Hmm, it seems like that in case the bytea field is in query, we need to skip the whole condition addition block for that query. Because if we are updating two columns and one of them is bytea, this code:

      if (in_array($field, $skip_fields)) {
        continue;
      }

will unset only the bytea column, but the second column will be still added as exclusion, so the query will be broken in the final.

This is the original query:

UPDATE simpletest393784test_serialized SET name=:db_update_placeholder_0, info=:db_update_placeholder_1
WHERE  (id = :db_condition_placeholder_1)

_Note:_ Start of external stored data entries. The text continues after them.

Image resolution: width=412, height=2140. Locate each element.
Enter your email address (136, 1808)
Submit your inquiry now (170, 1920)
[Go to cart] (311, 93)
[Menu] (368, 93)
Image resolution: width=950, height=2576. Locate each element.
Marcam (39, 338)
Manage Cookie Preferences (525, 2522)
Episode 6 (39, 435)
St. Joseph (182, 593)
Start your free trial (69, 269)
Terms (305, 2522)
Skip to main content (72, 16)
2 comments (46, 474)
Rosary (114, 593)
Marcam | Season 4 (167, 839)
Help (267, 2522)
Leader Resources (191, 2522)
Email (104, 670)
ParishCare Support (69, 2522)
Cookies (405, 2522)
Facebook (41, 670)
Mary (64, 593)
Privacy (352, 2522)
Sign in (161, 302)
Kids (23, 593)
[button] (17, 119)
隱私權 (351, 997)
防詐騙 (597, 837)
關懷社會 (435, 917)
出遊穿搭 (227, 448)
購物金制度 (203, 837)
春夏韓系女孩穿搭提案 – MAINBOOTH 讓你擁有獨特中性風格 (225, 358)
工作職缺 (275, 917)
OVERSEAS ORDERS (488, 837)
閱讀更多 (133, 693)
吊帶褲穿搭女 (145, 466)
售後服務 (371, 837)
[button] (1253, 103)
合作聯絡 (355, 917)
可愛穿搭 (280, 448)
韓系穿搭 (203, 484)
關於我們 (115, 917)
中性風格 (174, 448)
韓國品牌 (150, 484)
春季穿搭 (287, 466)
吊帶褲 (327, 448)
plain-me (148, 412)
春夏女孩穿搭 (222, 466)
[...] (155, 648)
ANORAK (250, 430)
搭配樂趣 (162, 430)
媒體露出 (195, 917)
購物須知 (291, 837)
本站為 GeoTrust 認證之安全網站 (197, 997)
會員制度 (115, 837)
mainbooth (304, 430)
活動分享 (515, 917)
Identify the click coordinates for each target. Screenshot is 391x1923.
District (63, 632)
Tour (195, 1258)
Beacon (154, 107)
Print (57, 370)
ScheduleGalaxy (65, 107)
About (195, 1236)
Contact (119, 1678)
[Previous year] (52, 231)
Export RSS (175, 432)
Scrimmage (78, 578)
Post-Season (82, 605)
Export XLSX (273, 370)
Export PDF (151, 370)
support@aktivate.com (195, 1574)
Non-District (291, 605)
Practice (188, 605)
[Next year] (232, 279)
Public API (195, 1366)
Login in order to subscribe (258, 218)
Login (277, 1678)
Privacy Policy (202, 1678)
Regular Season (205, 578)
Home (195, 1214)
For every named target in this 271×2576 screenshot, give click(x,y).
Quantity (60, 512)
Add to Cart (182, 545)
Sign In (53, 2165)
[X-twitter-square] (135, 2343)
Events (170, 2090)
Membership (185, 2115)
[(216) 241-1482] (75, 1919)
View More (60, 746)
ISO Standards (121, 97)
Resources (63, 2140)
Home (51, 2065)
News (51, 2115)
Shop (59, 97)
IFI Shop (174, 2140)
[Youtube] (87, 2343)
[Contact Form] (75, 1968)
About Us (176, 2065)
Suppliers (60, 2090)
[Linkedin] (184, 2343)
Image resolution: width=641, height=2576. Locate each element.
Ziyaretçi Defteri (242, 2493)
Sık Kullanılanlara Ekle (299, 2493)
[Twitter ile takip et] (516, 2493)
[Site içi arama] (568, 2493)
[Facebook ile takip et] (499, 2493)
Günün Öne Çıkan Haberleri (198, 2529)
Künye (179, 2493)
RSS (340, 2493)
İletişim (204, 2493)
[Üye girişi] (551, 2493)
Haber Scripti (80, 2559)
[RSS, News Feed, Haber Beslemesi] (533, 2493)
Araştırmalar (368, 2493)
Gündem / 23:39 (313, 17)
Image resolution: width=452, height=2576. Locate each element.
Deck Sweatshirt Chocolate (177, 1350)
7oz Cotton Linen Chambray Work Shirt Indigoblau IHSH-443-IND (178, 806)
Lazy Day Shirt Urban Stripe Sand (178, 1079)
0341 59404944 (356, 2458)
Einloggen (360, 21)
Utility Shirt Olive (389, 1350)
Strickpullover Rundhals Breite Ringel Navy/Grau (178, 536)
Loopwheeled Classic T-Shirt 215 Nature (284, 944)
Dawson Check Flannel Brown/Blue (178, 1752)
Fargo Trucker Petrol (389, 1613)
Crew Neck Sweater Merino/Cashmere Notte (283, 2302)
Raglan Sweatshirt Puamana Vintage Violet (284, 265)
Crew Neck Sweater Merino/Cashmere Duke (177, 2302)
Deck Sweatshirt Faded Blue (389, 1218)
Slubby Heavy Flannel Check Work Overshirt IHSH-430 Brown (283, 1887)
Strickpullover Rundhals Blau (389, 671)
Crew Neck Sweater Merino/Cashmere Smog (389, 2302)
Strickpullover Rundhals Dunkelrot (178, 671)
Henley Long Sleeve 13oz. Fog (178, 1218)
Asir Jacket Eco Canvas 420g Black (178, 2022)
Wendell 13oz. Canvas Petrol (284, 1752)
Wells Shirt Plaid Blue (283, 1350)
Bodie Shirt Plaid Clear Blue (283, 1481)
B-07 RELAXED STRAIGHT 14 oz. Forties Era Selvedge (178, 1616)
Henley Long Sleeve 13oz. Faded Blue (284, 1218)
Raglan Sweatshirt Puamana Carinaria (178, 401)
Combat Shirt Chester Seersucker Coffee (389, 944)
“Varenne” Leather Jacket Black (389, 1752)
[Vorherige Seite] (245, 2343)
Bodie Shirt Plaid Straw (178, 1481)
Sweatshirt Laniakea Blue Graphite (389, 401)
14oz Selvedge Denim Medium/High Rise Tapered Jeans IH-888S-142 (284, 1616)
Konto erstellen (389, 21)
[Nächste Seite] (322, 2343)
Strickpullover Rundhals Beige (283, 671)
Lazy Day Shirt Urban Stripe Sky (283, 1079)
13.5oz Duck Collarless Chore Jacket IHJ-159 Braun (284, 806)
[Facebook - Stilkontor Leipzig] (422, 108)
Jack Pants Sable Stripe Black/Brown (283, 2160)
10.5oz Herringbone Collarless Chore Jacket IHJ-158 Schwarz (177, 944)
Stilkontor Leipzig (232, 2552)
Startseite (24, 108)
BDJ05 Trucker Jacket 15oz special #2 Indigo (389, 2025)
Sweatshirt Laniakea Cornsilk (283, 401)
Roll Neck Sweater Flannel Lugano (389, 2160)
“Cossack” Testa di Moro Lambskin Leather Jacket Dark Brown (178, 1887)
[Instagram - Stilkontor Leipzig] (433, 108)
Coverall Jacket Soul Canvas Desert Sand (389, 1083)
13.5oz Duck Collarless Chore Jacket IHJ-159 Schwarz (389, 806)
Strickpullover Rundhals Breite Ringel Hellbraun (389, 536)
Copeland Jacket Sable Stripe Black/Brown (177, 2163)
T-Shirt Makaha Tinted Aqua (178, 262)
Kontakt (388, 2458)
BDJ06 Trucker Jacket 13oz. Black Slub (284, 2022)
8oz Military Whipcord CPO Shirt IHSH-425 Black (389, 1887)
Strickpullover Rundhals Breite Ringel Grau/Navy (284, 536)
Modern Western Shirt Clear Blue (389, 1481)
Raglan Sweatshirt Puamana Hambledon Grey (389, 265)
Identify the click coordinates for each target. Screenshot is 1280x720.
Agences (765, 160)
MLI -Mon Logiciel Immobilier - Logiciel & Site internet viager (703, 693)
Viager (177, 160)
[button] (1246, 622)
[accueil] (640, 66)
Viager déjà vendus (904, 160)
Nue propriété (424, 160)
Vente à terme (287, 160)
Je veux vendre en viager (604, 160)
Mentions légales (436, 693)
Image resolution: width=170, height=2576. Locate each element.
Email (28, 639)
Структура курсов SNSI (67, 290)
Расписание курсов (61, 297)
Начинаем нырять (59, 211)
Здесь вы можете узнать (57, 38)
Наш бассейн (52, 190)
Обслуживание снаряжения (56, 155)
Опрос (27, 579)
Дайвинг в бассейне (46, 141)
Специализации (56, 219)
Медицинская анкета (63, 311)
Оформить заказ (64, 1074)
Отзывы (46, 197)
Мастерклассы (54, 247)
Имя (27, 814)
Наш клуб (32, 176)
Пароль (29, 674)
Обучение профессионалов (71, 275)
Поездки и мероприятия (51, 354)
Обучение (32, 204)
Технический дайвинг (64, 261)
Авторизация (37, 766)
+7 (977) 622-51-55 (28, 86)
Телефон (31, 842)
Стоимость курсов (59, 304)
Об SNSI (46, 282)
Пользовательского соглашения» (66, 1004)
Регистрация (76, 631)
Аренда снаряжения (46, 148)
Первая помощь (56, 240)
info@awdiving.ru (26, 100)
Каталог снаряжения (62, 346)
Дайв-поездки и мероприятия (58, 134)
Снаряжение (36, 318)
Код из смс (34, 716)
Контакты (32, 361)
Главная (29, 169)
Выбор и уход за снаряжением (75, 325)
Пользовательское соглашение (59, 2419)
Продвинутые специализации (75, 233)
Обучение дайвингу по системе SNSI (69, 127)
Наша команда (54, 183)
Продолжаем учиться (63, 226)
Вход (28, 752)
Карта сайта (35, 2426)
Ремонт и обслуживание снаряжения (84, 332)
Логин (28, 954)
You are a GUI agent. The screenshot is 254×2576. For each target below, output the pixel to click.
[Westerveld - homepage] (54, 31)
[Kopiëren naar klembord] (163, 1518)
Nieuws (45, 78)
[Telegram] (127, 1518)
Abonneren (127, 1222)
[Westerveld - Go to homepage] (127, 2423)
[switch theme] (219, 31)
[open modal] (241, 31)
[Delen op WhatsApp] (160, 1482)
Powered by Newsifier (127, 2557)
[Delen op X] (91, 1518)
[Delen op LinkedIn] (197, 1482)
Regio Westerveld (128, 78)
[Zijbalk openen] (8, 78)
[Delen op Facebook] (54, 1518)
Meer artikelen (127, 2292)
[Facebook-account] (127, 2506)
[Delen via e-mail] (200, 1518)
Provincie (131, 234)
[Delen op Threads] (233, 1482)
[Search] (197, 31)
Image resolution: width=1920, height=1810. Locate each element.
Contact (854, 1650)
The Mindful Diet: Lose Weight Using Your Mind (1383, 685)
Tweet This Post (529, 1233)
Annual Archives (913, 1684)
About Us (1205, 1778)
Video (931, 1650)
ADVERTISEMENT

And this is the modified query after unselectNoOpRows() (only the name column in being checked additionally):

UPDATE simpletest393784test_serialized SET name=:db_update_placeholder_0, info=:db_update_placeholder_1
WHERE  (id = :db_condition_placeholder_1) AND ( (name <> :db_condition_placeholder_0) OR (name IS NULL ) ) 

But the correct expression should be this, as of patch #5 (which is unfortunately not working as the second column is bytea):

UPDATE simpletest393784test_serialized SET name=:db_update_placeholder_0, info=:db_update_placeholder_1
WHERE  (id = :db_condition_placeholder_2) AND ( (name <> :db_condition_placeholder_0) OR (name IS NULL ) OR (info <> :db_condition_placeholder_1) OR (info IS NULL ) ) 

So in case the bytea column is present in the query, it should not be modified. The result in this case should be:

UPDATE simpletest393784test_serialized SET name=:db_update_placeholder_0, info=:db_update_placeholder_1
WHERE  (id = :db_condition_placeholder_2)
poker10’s picture

mcdruid’s picture

Okay, thanks for the very clear explanation.

I think this patch should completely skip modifying UPDATEs that will affect any blob (/ bytea) fields.

However, I wonder if it's actually worth making this change at all as it's going to result in very inconsistent behaviour.

Perhaps we're back to modifying the test so that it doesn't fail for PostgreSQL and leaving the default rowCount behaviour alone?

If we do that, I think we should tweak the tests so that they check for the predicted behaviour of the different db engines, even if that is inconsistent (it'd remain as outlined in #2).

[edit: cross posted with @poker10 - I think our patches should do about the same thing... but do we actually want to do this?]

poker10’s picture

Yes, it seems like that this is maybe not the correct way. With these patches the PostgreSQL will still behave differently when bytea field will be in the query. So the inconsistency will be here anyway.

I have also tried replacing the <> with NOT LIKE (which is afterwards modified by prepareQuery() to cast bytea fields to text), but this will cause another new failures on numeric/integer fields. Also the NOT LIKE behavior is not the same as <>, especially if the string contains specific characters.

I am adding a new patch where only test is modified. If we decide to go this way, something like this should work. No interdiff here, as this is a new approach from zero.

mcdruid’s picture

poker10’s picture

Testbot results seems good :)

testExpressionUpdate failure is gone. Apart from some weird/random upgrade tests failures which still needs to be looked at (they also slightly differs in each testbot run), there are only three additional test modules failures. Two are waiting for Fabianx/Framework manager review (#3264826, #3264866) and the other is FileFieldWidgetTestCase (#3264750).

  • mcdruid committed ed3e399 on 7.x
    Issue #3264471 by mcdruid, poker10: DatabaseUpdateTestCase::...
mcdruid’s picture

Status: Needs review » Fixed

I got RTBC from Fabianx before committing this.

Status: Fixed » Closed (fixed)

Automatically closed - issue fixed for 2 weeks with no activity.